Copy the entries below word for word, but omit any pictures they contain.

=== ENTRIES PROVIDED ===

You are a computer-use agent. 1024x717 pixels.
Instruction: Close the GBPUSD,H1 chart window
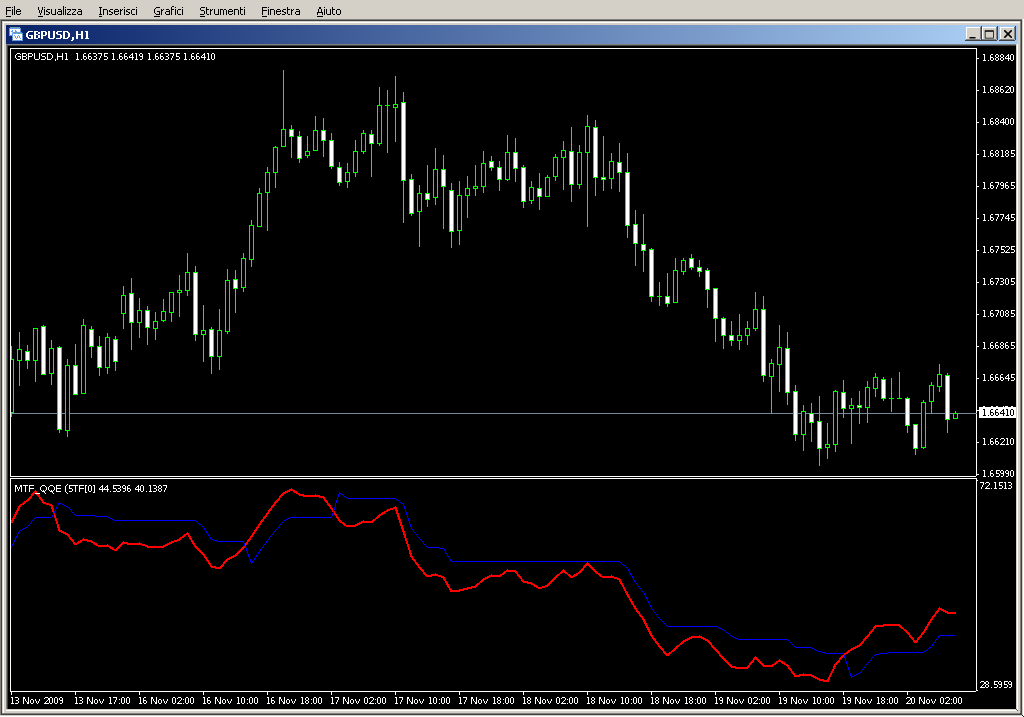(x=1007, y=34)
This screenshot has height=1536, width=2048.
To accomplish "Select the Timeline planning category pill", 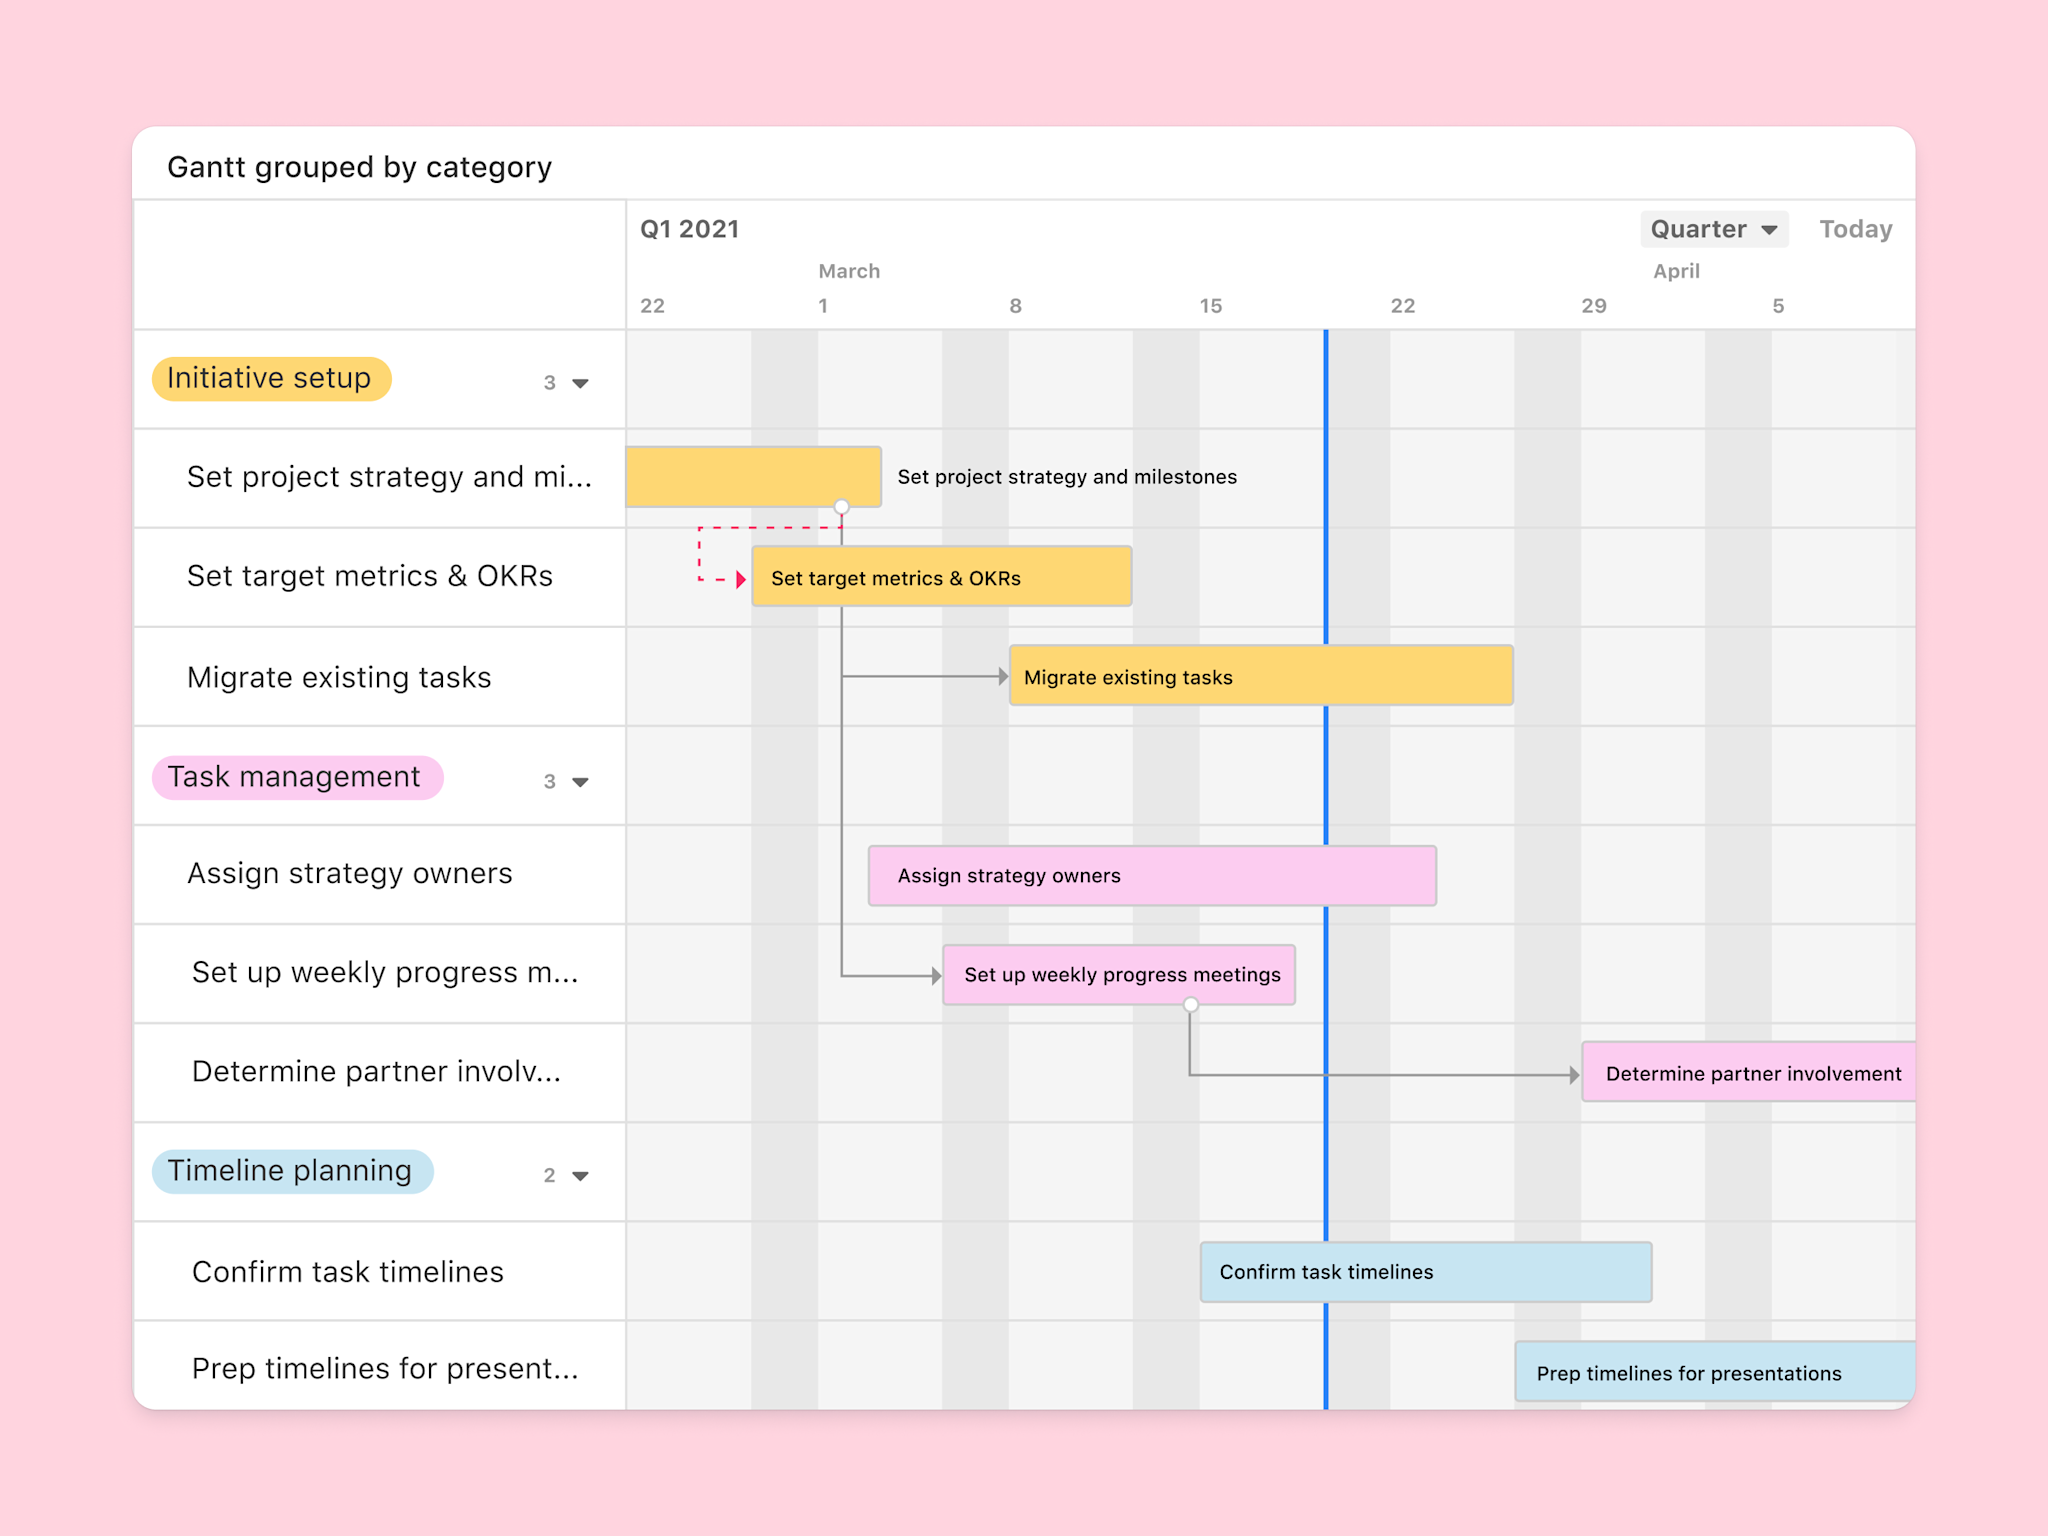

===

### REPLY
You are a computer-use agent. 1024x717 pixels.
Instruction: Close the GBPUSD,H1 chart window
(x=1007, y=34)
This screenshot has height=1536, width=2048.
To accomplish "Select the Timeline planning category pill", 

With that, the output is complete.